Some Latino Democrats have expressed disappointment that more prominent voices from their community aren’t in prime spots at the Democratic National Convention given the demographic’s size in the American population. One of nominee Joe Biden’s most prominent Latina surrogates said Wednesday that is not a reflection of the team’s interest in addressing issues of importance to Latino voters.
The convention’s official schedule features three prominent Latino politicians: Sen. Catherine Cortez Masto (D-Nev.), the first Latina U.S. senator; rising star Rep. Alexandria Ocasio-Cortez (D-N.Y.); and New Mexico Gov. Michelle Lujan Grisham, who was among those considered for Biden’s vice-presidential pick and who appeared at a Washington Post Live virtual event Wednesday.
“There are as many Republicans speaking on night one as there are Latinos speaking the whole week,” Sawyer Hackett, who advises Julián Castro, the only Latino to seek the White House in 2020, told The Washington Post’s León Krauze.
While Lujan Grisham praised the contributions of Castro, who was not given a speaking role, she said Wednesday that the focus at this point has to be on looking beyond the convention toward November.
“With just 70-plus days to go, we can’t waste any more moments debating how many of us can discuss what a great ticket this is,” she said during The Post’s virtual event. “But it’s all of us, in every environment we have, whether it’s nationally televised or just at the kitchen table, we’ve got to deliver and make sure we have a Biden presidency.”
There has been a consistent thread of concern among some Latino voters that the Democratic Party takes them for granted and does not do enough to engage voters. During the Democratic primary, one of the reasons Sen. Bernie Sanders (I-Vt.) performed so well in Nevada was his Latino outreach, something some in the community believe was less robust after the former vice president became the presumptive nominee.

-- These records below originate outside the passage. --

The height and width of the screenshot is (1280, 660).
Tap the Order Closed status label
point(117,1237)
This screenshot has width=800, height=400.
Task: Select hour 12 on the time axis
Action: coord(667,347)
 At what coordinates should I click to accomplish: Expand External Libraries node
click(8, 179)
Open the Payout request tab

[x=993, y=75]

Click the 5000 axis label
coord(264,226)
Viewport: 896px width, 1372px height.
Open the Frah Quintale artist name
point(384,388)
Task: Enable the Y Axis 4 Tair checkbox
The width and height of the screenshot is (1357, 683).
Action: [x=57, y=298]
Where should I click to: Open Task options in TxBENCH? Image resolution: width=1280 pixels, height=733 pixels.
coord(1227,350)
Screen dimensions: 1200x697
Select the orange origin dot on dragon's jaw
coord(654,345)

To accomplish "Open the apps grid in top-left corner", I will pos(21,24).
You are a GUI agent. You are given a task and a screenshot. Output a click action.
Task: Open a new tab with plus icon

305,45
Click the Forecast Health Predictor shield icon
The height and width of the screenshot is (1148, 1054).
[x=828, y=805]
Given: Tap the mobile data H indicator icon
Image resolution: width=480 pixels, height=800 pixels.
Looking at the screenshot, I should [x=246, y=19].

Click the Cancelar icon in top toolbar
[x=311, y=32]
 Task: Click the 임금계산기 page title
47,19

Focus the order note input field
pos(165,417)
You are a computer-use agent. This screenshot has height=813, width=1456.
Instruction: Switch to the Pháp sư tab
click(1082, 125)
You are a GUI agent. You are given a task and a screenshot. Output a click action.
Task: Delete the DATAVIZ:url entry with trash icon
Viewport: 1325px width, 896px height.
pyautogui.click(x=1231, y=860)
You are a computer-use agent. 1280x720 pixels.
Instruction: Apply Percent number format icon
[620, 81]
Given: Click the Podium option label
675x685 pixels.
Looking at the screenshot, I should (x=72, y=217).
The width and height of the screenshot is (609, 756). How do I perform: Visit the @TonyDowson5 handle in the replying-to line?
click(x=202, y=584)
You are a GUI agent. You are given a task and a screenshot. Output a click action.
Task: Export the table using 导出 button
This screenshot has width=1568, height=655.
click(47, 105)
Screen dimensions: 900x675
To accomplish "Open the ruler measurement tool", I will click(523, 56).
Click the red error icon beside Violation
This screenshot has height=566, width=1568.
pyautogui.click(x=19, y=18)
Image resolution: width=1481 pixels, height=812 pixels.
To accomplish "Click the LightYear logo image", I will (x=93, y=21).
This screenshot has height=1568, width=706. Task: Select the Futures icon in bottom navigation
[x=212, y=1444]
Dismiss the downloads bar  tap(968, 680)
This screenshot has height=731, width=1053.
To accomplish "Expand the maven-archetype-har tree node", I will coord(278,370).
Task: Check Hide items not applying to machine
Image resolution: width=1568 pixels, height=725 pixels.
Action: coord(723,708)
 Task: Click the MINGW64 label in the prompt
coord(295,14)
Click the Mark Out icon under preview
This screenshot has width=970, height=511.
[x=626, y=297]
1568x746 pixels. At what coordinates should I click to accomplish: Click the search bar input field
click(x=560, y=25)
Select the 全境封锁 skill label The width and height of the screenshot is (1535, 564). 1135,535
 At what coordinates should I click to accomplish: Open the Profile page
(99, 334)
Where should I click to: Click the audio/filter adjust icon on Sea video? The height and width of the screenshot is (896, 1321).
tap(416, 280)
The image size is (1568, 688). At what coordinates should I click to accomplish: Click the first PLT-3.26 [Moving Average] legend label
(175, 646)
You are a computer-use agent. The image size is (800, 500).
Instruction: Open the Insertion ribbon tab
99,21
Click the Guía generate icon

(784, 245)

While Biden was beating Trump with Latino voters in a June NPR poll — 59 percent to 39 percent — he was underperforming compared with 2016 Democratic nominee Hillary Clinton, who ultimately won 66 percent of the Latino vote.
Biden often touts his long-term relationship with Black voters, from his earliest days in Congress representing Delaware to becoming the vice president to America’s first Black president. But his relationship with Latino voters is less entrenched; it’s a population that is on average younger than Black voters and is generally less politically engaged. It is this fact that helped newcomers such as Ocasio-Cortez — previously a Sanders surrogate — energize Latino voters for Sanders, who often spoke about income inequality between working-class people of color and the wealthy Americans for whom they worked.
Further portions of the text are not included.